It wasn’t just the fact that I couldn’t speak with anyone or that people were rude to me, there had been plenty of that in the orphanage.

It was more a feeling of emptiness. As though no one really trully lived here. An empty shell of sort where the people only existed temporarily.

I was free to roam the place as I wish and yet never did I encounter more than two people in the same room and even then, they barely ever did more than exchange silent greetings with each others. It was more reminiscent to a church library than it was of a house.

Although it wasn’t that they were rude to me. They brought me meals three times a day and I could ring a bell anytime I needed something… Although getting exactly what I wanted was sometime a bit of a challenge….

And to top it off, there was the worst part of the day.

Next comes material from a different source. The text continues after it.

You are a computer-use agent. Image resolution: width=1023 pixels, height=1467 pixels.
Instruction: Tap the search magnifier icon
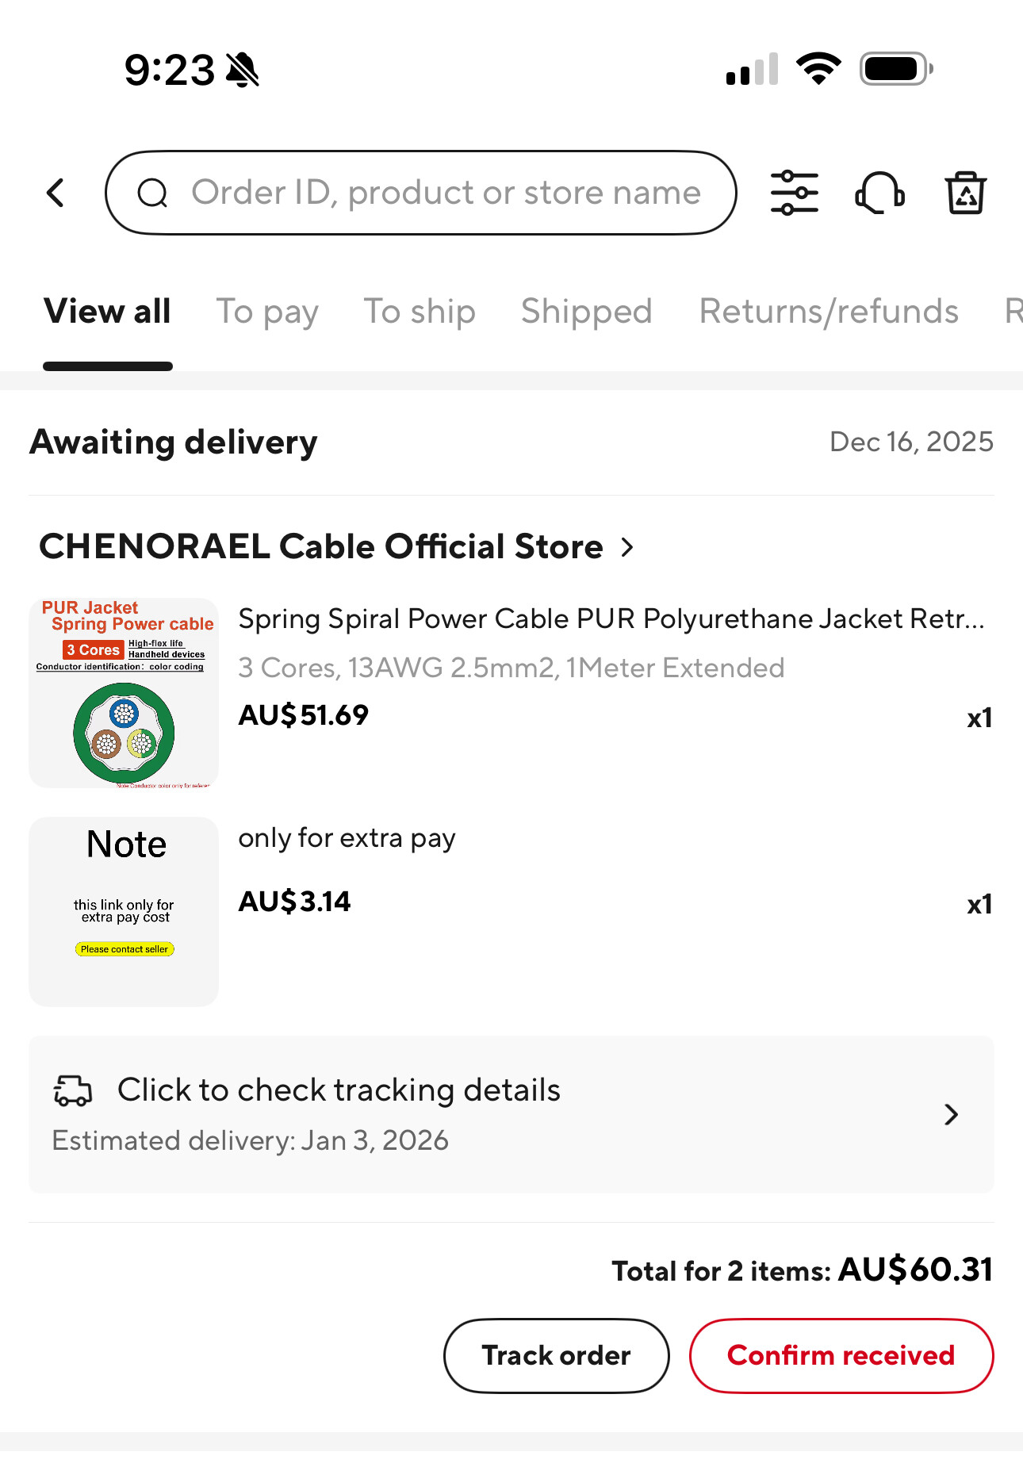point(152,193)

Every night I had diner with the viscount, although that was far from the highlight of my day. We simply ate silently. Sometime he would glance up, show a dull smile before returning to his food, sending shivers down my spine

His expression bothered me. I couldn’t shake-off the memory of his brother, the man with a slit for a mouth. It felt as though if he was to smile ever so slightly more, his mouth would grow larger and larger until it engulfed his entire face… And then he would turn into that snake-like man…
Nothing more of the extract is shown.